When a freshly installed game starts at max volume

[–] Kolanaki@pawb.social 6 points 4 days ago* (last edited 4 days ago)

I wouldn't really say it's the devs for most of the stuff I see that has me questioning if whoever was in charge ever played a video game before. Stupidly simply QOL things that end up being absent in a game that is ripping off another game, likely only absent because the dev team didn't have time to work on those elements.

However, games that constantly take control away from the player like every 2-5 minutes, I have to question the designer themselves. I wanted to play a game and these kinds of games end up getting watched like a movie with how often you don't have any control over what's happening. And I don't mean games like Detroit Become Human or even The Quarry (which is 100℅ an interactive movie), I mean shit like Dragon's Dogma 2 or a lot of the newest Nintendo first party titles.
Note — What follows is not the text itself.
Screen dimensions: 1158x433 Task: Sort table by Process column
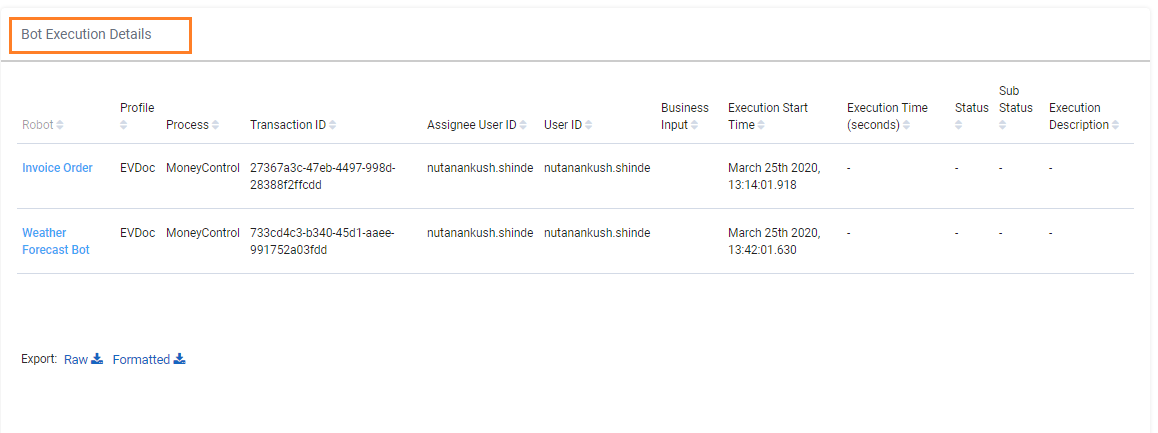[x=215, y=126]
It takes away controk of your character for some of the stupidest shit; like high fiving your team mates without any input from the player.

[–] madame_gaymes@programming.dev 5 points 4 days ago

They work for Ubisoft or Bethesda

[–] TyrianMollusk@infosec.pub 3 points 4 days ago* (last edited 4 days ago)

Top-down/twin-stick games where the aim (especially on controller) uses camera handling features, like smoothing the input or a cross-shaped deadzone.

Screenshake enabled by default, or not even an option to disable.